» EXERCISE BRIEF
Select from the records below every line that has the word "agent" in it.
==============================
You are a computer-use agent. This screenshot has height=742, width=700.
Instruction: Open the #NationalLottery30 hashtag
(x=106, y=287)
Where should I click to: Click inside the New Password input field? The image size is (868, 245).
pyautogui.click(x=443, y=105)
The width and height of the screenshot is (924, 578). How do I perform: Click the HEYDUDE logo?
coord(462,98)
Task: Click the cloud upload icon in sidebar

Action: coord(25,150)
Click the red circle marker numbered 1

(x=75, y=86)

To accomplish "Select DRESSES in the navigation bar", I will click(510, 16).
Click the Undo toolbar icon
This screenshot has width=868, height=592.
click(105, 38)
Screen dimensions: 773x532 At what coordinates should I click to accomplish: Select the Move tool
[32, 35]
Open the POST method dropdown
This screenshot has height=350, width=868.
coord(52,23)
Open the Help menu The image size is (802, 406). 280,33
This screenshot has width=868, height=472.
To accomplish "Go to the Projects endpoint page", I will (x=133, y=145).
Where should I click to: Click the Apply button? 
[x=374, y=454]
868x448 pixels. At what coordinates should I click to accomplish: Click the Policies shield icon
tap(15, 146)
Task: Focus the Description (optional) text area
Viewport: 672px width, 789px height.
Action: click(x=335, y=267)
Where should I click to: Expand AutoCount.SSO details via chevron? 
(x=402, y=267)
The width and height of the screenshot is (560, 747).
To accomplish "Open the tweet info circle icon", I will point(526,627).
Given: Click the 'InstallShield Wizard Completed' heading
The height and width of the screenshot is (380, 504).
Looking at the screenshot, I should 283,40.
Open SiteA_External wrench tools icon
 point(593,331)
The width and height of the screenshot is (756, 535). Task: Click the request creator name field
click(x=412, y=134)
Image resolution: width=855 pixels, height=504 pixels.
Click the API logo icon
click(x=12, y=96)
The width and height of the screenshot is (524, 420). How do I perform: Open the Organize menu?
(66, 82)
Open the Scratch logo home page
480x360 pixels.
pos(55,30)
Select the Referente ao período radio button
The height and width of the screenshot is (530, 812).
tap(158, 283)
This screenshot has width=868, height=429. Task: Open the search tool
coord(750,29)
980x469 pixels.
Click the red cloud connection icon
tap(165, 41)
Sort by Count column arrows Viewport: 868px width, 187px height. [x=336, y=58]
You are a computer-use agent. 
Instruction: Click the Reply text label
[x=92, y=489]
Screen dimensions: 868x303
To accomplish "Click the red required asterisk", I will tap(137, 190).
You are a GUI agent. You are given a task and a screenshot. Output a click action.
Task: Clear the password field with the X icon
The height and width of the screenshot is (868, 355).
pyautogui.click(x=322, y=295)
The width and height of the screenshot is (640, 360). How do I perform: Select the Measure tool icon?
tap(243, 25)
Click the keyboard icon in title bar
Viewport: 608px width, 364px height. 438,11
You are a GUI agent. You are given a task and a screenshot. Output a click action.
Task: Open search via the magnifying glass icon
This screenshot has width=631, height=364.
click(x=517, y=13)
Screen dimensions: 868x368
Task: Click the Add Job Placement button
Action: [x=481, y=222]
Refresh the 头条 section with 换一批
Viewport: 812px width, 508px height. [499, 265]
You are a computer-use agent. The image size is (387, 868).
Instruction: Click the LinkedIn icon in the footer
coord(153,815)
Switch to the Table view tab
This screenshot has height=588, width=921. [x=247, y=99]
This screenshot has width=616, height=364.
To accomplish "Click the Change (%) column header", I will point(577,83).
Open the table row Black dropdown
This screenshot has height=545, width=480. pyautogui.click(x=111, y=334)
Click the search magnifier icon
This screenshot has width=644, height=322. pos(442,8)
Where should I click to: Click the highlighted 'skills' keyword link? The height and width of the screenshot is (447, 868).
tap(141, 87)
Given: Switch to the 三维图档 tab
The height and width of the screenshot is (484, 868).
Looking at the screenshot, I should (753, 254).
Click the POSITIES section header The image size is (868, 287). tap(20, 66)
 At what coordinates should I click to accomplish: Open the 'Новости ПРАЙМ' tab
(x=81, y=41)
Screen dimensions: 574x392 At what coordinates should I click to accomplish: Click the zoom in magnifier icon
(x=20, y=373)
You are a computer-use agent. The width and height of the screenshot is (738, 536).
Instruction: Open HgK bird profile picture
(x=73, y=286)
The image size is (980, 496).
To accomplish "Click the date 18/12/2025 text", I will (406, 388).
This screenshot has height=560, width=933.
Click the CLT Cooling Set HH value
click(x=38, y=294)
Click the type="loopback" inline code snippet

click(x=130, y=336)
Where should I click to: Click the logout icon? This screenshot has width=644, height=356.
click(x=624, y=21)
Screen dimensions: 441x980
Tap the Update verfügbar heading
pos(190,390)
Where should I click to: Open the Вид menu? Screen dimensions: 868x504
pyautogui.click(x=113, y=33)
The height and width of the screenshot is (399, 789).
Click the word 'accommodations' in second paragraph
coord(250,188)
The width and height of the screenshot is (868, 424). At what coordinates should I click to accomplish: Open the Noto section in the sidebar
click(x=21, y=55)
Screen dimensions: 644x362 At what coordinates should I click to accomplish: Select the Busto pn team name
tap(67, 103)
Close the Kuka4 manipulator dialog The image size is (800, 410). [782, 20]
==============================
» TASK OUTPUT
You are a computer-use agent. This screenshot has height=742, width=700.
You are a computer-use agent. 
You are a GUI agent. You are given a task and a screenshot. Output a click action.
You are a GUI agent. You are given a task and a screenshot. Output a click action.
You are a computer-use agent. The image size is (387, 868).
You are a computer-use agent. The width and height of the screenshot is (738, 536).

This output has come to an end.